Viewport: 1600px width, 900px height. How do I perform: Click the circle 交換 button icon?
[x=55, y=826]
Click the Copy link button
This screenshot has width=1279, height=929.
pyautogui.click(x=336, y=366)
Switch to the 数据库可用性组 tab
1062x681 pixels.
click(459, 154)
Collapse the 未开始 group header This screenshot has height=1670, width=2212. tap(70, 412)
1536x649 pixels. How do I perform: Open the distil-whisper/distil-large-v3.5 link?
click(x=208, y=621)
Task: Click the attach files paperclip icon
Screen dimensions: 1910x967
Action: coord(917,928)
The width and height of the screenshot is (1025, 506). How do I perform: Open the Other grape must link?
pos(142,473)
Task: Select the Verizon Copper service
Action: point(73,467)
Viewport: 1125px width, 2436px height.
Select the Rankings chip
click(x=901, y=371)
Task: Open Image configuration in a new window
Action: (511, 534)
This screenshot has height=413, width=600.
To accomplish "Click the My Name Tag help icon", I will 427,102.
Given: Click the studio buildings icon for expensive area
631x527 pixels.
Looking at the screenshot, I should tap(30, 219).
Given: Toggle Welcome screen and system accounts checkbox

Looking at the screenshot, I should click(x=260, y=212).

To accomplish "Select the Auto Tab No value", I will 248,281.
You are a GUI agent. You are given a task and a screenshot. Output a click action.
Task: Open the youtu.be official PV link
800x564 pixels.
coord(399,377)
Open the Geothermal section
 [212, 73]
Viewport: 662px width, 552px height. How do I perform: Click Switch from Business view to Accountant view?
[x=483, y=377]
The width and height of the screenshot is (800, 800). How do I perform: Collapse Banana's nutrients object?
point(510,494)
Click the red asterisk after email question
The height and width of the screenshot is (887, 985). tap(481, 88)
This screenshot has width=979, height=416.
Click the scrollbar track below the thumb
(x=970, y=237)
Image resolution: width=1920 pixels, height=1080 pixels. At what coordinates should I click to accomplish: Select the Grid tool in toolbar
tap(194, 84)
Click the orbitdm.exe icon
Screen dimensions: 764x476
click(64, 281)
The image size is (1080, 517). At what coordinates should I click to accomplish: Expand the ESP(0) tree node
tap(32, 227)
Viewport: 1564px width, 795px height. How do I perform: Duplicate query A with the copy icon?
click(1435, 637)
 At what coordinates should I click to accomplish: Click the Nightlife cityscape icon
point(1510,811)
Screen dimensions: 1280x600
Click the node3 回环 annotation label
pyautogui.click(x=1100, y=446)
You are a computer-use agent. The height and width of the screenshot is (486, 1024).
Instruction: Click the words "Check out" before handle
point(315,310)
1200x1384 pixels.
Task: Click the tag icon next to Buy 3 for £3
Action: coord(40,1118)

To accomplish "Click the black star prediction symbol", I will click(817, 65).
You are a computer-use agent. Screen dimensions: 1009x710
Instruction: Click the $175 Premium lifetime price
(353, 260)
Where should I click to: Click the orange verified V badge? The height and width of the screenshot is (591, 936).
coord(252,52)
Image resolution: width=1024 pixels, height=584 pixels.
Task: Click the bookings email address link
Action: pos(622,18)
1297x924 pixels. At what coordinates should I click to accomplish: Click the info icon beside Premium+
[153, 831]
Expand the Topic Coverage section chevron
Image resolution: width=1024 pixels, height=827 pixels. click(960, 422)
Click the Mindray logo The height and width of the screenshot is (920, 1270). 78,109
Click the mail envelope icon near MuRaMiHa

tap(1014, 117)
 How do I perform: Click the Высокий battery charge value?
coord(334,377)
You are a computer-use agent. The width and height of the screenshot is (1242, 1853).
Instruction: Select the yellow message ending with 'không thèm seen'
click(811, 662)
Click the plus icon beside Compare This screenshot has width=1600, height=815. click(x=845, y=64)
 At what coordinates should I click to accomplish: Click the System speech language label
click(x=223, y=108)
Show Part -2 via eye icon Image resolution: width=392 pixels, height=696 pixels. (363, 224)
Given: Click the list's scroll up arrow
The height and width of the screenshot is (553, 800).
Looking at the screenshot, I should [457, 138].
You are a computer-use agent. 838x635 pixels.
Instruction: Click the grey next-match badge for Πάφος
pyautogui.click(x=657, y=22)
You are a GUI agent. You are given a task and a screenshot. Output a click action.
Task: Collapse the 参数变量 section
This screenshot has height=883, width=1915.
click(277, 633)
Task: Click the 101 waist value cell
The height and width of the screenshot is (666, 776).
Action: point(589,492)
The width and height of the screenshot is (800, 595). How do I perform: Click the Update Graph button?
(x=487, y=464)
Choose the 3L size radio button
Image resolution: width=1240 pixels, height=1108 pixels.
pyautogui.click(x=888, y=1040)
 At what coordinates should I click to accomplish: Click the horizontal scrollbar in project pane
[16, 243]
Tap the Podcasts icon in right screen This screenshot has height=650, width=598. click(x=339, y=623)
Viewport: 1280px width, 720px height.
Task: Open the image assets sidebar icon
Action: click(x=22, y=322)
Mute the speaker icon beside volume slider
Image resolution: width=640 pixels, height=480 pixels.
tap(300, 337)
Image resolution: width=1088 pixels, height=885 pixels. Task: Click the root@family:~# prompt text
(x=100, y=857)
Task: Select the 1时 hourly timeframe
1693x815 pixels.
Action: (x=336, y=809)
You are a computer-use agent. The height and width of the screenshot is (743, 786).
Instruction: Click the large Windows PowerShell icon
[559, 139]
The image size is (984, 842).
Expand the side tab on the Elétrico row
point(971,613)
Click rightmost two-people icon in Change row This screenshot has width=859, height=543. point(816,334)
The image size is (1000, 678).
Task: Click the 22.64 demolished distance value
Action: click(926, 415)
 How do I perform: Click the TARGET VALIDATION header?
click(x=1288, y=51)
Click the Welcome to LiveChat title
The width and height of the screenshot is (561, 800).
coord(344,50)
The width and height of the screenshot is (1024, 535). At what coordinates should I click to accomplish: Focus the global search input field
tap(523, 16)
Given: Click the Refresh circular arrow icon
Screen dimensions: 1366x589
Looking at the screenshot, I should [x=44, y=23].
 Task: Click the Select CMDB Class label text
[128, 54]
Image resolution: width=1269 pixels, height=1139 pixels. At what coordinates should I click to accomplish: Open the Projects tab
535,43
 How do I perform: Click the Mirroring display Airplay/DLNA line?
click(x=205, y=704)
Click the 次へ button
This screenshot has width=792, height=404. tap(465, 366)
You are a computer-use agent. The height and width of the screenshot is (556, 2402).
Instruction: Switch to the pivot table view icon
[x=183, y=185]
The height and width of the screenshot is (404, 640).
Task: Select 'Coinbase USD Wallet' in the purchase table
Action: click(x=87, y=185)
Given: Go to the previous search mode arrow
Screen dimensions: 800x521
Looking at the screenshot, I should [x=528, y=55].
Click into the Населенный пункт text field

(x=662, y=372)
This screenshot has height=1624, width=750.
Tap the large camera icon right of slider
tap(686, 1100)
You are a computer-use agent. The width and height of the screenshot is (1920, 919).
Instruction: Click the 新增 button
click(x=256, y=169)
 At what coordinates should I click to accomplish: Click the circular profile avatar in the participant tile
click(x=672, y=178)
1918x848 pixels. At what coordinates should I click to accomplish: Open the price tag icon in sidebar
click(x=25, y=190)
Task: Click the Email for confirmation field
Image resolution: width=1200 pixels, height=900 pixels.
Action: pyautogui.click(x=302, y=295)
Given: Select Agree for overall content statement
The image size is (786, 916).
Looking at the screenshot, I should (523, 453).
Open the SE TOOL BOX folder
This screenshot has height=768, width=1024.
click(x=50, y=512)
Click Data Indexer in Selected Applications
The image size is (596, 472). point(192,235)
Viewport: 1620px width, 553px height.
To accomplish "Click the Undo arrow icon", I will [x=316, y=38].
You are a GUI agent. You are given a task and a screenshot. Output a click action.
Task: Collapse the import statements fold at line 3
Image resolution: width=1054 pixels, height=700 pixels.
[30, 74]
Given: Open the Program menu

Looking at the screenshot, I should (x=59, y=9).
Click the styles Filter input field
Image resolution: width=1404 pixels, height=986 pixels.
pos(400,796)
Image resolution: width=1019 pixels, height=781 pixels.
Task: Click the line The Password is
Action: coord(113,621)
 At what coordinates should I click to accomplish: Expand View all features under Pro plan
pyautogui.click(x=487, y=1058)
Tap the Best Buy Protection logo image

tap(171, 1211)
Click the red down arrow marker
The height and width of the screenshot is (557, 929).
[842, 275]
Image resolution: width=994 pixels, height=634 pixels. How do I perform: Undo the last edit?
________
*Your assignment*
In the listing above, locate the line containing "The height and width of the screenshot is (553, 800)." and the line containing "Choose the 3L size radio button". Transcribe those two lines and everything between them, exactly as written.

*Output below*
The height and width of the screenshot is (553, 800).
Looking at the screenshot, I should [457, 138].
You are a computer-use agent. 838x635 pixels.
Instruction: Click the grey next-match badge for Πάφος
pyautogui.click(x=657, y=22)
You are a GUI agent. You are given a task and a screenshot. Output a click action.
Task: Collapse the 参数变量 section
This screenshot has height=883, width=1915.
click(277, 633)
Task: Click the 101 waist value cell
The height and width of the screenshot is (666, 776).
Action: point(589,492)
The width and height of the screenshot is (800, 595). How do I perform: Click the Update Graph button?
(x=487, y=464)
Choose the 3L size radio button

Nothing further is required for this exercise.